- _PROBLEM 1_
Retype the passage of the essay on men and crying, starting at "I come from" and ending at "markers of failure.".
- _PROBLEM 2_
Write what comes next in the essay on men and crying, picking up after its last sentence.

- _DOCUMENT SEGMENT_
=-=-=-=-=
Men Don’t Cry
by Pamela Maringa
If I received a Rand each time I heard the phrase, “Men don’t cry”, I would probably be rich by now.
Crying is something that most of us do to release our feelings and it’s a normal part of our lives. However, if you are a man, there are different standards that are likely to be applied. Society unnecessarily associates a man who cries with being weak, effeminate, or gay. Somehow, a man is seen as less than whole, if any, or too much emotion is displayed.
I come from an environment where men have to pretend to be strong because the society demands it from them. Often, boys are taught never to show weakness, never to show fragility and above all, “never to let them see your tears”. This is because tears are believed to be markers of failure.
Over time, we find that men are not able to share their feelings. They often resort to other ways of dealing with their problems such as drugs, alcohol and the abuse of women. I see this in my township, Daveyton. A young man would lose a parent and everyone would expect him to go on as usual. In black communities, things like depression are seen as a “white man’s disease”. When a man shares a problem with others, you hear response like “uzoba strong”, which means, you will be strong. Your peers will advise you to smoke little bit of weed to deal with it. These young men grow up with anger. Some of them even commit suicide when its gets too much.
=-=-=-=-=
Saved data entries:
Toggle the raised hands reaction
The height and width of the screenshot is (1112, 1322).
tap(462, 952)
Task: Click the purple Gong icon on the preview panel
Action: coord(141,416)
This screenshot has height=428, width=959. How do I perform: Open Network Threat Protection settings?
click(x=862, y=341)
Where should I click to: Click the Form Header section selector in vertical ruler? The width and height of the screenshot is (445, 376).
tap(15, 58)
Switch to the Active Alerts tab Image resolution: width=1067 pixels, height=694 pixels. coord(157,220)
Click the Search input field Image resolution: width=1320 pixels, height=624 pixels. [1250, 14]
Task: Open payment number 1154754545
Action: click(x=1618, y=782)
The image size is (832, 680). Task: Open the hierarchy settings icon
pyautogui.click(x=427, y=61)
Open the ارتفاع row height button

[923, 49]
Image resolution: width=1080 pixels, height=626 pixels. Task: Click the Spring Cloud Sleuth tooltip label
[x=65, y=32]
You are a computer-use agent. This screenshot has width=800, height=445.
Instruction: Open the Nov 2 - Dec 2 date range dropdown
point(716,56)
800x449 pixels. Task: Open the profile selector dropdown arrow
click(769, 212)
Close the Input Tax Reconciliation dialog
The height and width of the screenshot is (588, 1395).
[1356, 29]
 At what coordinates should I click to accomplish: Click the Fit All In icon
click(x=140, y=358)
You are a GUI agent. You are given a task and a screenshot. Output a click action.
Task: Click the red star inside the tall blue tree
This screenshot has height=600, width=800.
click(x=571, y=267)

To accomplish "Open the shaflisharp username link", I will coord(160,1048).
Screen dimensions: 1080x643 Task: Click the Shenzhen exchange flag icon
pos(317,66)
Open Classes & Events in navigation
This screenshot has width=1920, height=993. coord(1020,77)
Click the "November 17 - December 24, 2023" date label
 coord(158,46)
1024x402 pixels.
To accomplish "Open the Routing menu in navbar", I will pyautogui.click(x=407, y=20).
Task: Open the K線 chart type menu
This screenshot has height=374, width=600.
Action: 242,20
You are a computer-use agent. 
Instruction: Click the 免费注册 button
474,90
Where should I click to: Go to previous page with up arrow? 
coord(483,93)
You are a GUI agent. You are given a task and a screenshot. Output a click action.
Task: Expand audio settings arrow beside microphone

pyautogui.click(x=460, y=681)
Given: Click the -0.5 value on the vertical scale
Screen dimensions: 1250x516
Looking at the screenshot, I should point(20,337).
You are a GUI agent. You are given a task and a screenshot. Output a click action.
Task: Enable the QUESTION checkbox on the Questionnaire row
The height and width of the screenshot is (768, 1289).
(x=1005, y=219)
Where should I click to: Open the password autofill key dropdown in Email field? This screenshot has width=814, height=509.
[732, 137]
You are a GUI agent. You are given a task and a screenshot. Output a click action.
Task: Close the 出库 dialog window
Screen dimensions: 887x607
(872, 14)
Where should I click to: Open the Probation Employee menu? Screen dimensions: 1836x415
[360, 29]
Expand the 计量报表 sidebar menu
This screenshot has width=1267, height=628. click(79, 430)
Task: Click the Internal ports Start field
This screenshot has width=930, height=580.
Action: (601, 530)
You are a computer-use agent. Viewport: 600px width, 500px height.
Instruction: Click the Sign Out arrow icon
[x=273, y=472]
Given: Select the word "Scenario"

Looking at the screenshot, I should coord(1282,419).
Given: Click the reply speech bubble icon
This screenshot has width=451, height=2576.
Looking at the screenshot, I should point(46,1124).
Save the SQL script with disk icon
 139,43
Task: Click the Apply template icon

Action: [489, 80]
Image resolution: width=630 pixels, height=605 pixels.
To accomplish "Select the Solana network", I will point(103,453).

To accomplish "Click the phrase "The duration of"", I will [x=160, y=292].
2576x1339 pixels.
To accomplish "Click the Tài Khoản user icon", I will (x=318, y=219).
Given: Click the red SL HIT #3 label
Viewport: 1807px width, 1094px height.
=-=-=-=-=
- _WRITTEN ANSWER 1_
I come from an environment where men have to pretend to be strong because the society demands it from them. Often, boys are taught never to show weakness, never to show fragility and above all, “never to let them see your tears”. This is because tears are believed to be markers of failure.

- _WRITTEN ANSWER 2_
In January 2016, there was plenty of commentary about President Obama’s public display of emotion (shedding a tear) while discussing gun violence in the United States (U.S.). The questions that immediately emerged were related to whether it’s appropriate for a country’s leader to display emotion.
These comments inferred that being emotional would somehow diminish the power and respect for the man in this office. An alternative view is that crying represents caring and compassion, along with a display of a lack of ego, strength, confidence, and self-awareness.
Research has shown that crying can be therapeutic for a person and it can it be a way of flushing out negative toxic chemicals out of the body.
In the Bible we read about strong, great men such as Joseph, Jacob, Job, David and even Jesus, who all shed tears. Each of these men were leaders. Crying didn’t degrade who they were, but instead it made them better. The book of Ecclesiastes 3:4 says “There’s a time to weep and a time to laugh, a time to mourn and a time to dance”. Just as much as we have time to laugh out loud, there is also time to cry out loud. There’s a season for everything. Sometimes crying is the only available emotional response to a situation. Resisting the urge to cry may lead to mental health issues.
Surely we have a wider responsibility as a society to examine how we implant and enforce the damagingly rigid, insular stoicism that underpins our understanding of what it means to be a man. If more men would cry out for help and show their emotions, I believe we wouldn’t have some of the social problems we have today. We wouldn’t have some of the crimes taking place in our societies. Men would be able to communicate and seek help to deal with their problems instead of resorting to substance abuse.
Parents can’t continue to turn their sons into hard stones. The world needs more caring and warm hearted men. A boy should know that crying is a normal part of life. Raise your children in a way that they will be a representation of you, not of the world.